ARTICLE | doi:10.20944/preprints202108.0099.v1
Subject: Engineering, Automotive Engineering Keywords: offshore structures; reliability-based design assessment; global ultimate strength assessment; reserve strength ratio; probability of failure
Online: 3 August 2021 (16:19:56 CEST)
The oil and gas sector has recognised structural integrity assessment of ageing platform for prospective life extension as a rising concern, particularly in encountering the randomness of the harsh ocean environments. This condition leads to uncertainty in wave-in-deck load estimates and a high load level being imposed on offshore structures.
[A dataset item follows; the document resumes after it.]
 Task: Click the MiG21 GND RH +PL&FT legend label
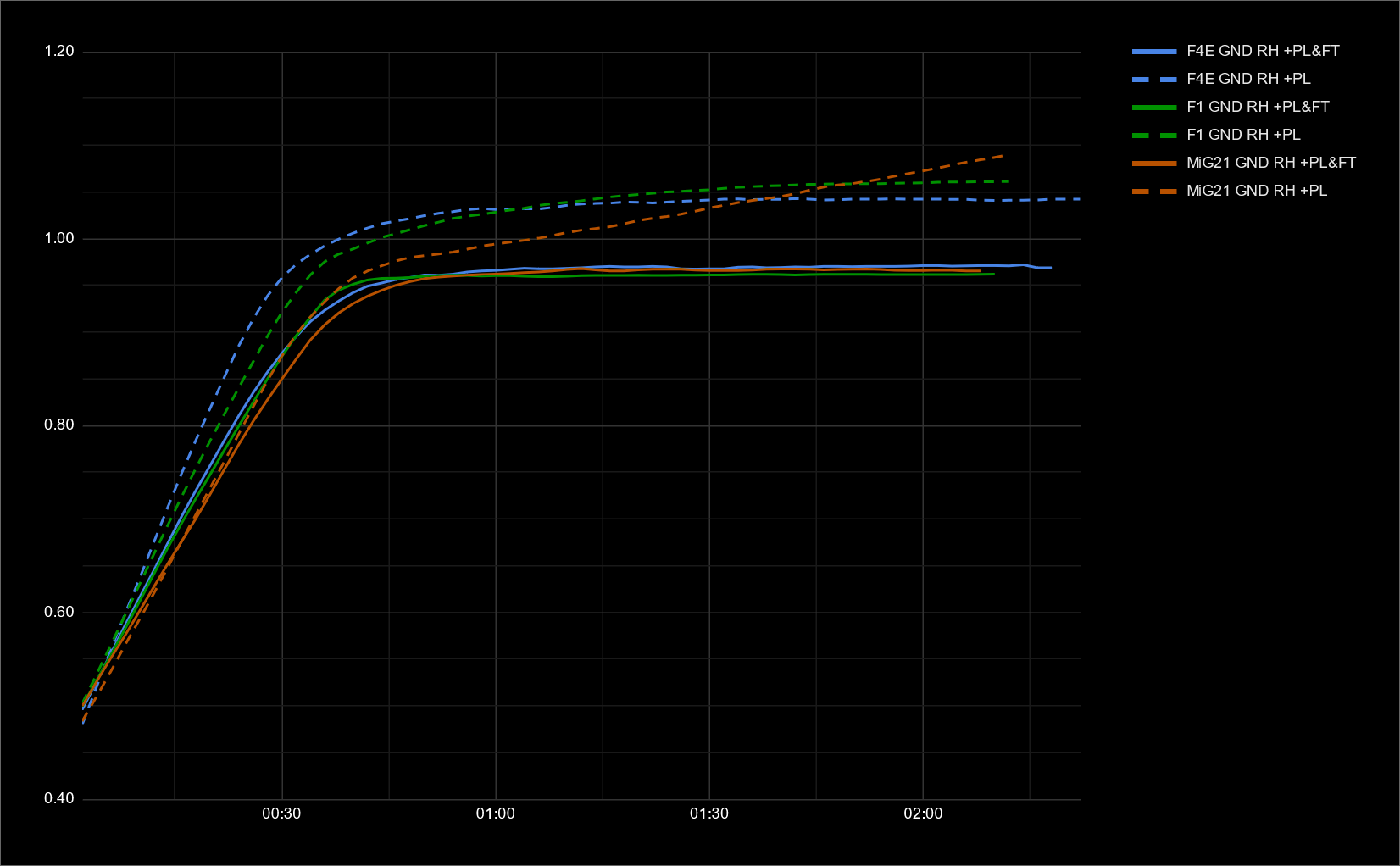(1270, 163)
This emphasises the necessity of enhanced reliability, as failure might result in inaccessibility because of the uncertainties related to long-distance services, such as accuracy of predictions of loads and responses. Even though the established guidelines present a fundamental assessment, additionally, comprehensive rules are required. This paper performed a reliability analysis incorporating practical approaches that can more accurately represent time-dependent structural deterioration. The following two procedures have been adopted by a majority of significant oil and gas operators to monitor the safety and integrity of these structures: a) Ultimate Strength Assessment (USA) method and b) Reliability Design Assessment (ReDA) method. A comparison of these two reliability approaches was performed on selected ageing jacket structures in the region of the Malaysian sea. The comparative findings, namely, reserve strength ratio (RSR) at various years of the return period (RP) and ratio value for risk of failure regarding the probability of failure (POF), provided a check and balance in strengthening confidence in the results. The findings showed that the structural components might safely survive either using the USA and ReDA method in such conditions, as the reliability indexes were determined to be satisfactory compared to allowable values from ISO 19902 design specifications. Therefore, these evaluations were determined to control the risk level of the structure during the remaining of its lifetime and undertake cost-effective inspections or mitigation strategies when necessary.